From December 1995 through January 2002, 713 patients (mean age, 65 +/- 11, 44.6% male) underwent anatomic pulmonary resection including 64 pneumonectomies, 514 lobectomies, and 135 formal segmental resections. Pulmonary resection was approached though a direct access, vertical, minithoracotomy (< 10 cm), and vascular ligation was performed with port-access endostapling instrumentation. Full mediastinal lymph node sampling was performed for primary lung cancer.

RESULTS

The average operative time was 55 minutes for lobectomy-formal segmentectomy and 62 minutes for pneumonectomy. An average of 3.6 staple applications were utilized to ligate the pulmonary vasculature (n = 2548 for 713 patients). Operative vascular complications included 5 minor intimal fractures, 1 posterior segmental arterial avulsion, and 1 staple misfiring for an adverse event rate during stapler application of 0.27%. Only one conversion to standard thoracotomy was necessary to control bleeding from the pulmonary vein. There were no intraoperative deaths.

CONCLUSIONS

Vertical minithoracotomy is a safe and expedited approach for anatomic lung resection. Direct visualization for dissection and effective pulmonary hilum mechanical closure with staplers were demonstrated.

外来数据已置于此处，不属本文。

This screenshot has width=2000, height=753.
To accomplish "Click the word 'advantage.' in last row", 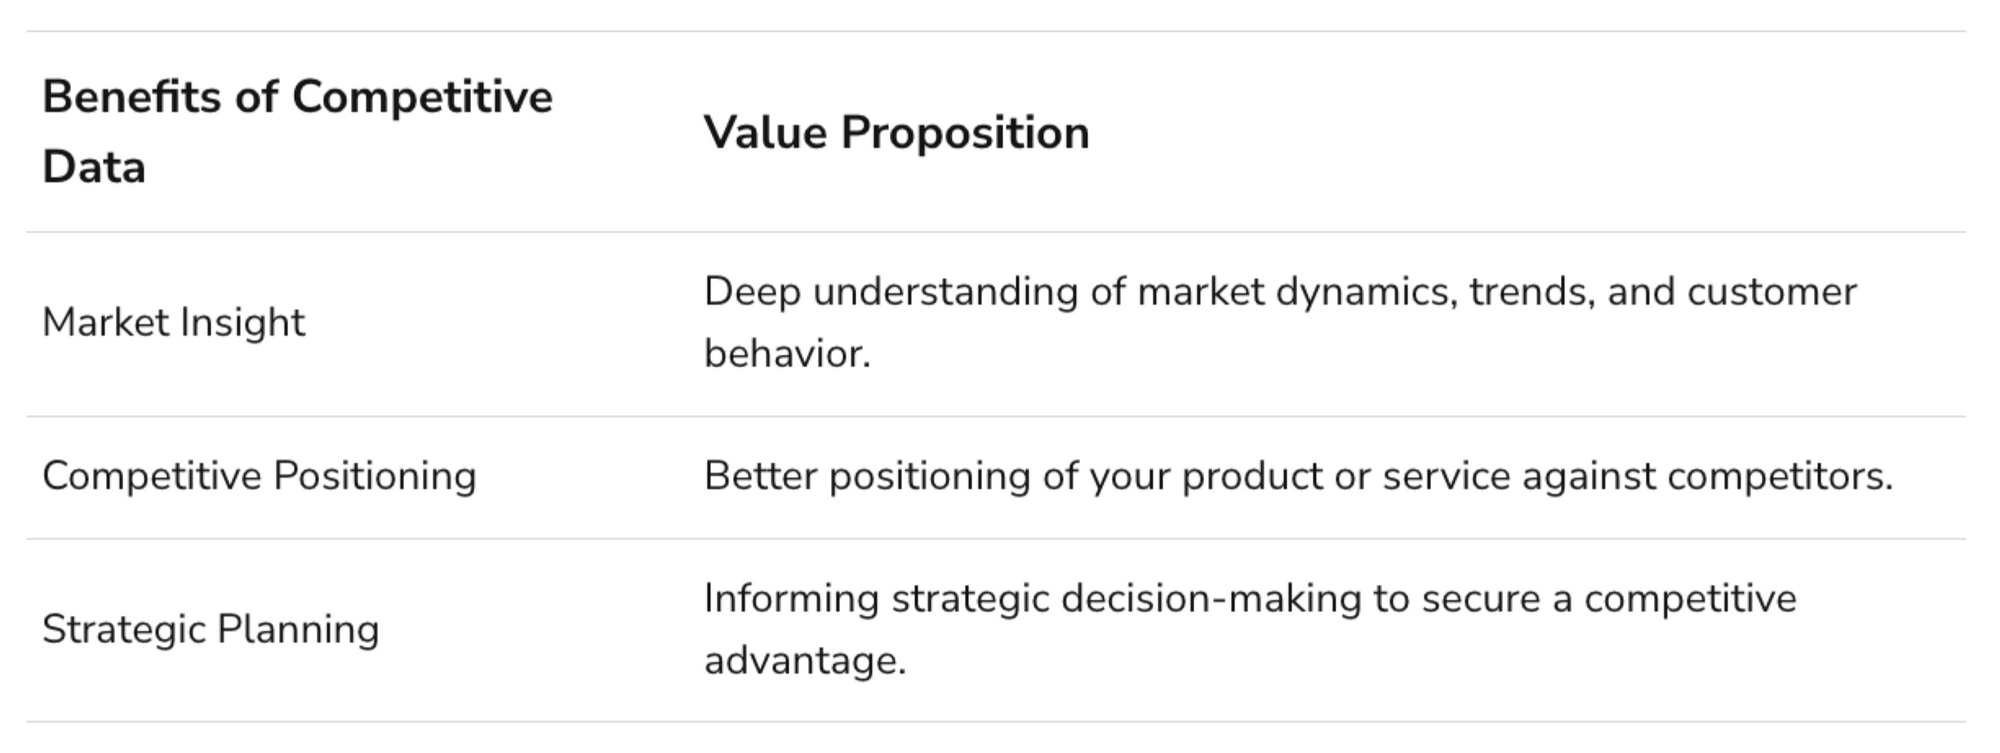I will click(805, 661).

This approach is a reasonable option when a complete video-assisted surgery seems to be hazardous and a full open thoracotomy could represent an additional morbidity.

摘要

背景

随着微创技术的发展,尤其是机械吻合器的普遍使用,解剖性肺切除的最佳方法一直存在争议。电视辅助手术和保留肌肉的开胸术是肺切除手术的既定方法。我们采用垂直保留肌肉的小切口开胸术和肺门结构的机械闭合相结合的技术来完成肺切除。

方法

从1995年12月至2002年1月,713例患者(平均年龄65±11岁,男性占44.6%)接受了解剖性肺切除,包括64例全肺切除术、514例肺叶切除术和135例正规肺段切除术。通过直接入路、垂直小切口开胸术(<10 cm)进行肺切除,使用端口入路腔内吻合器械进行血管结扎。对原发性肺癌进行全纵隔淋巴结清扫。

结果

肺叶切除 - 正规肺段切除的平均手术时间为55分钟,全肺切除为62分钟。平均使用3.6个吻合钉来结扎肺血管(713例患者共2548次)。手术血管并发症包括5例轻微内膜骨折、1例后段动脉撕裂和1例吻合钉误击,吻合器应用期间的不良事件发生率为0.27%。仅1例因肺静脉出血需要转为标准开胸术。无术中死亡。

结论

垂直小切口开胸术是解剖性肺切除的一种安全且快速的方法。展示了用于解剖的直接可视化以及用吻合器有效机械闭合肺门。当完全的电视辅助手术似乎有风险且完全的开胸手术可能会增加发病率时,这种方法是一个合理的选择。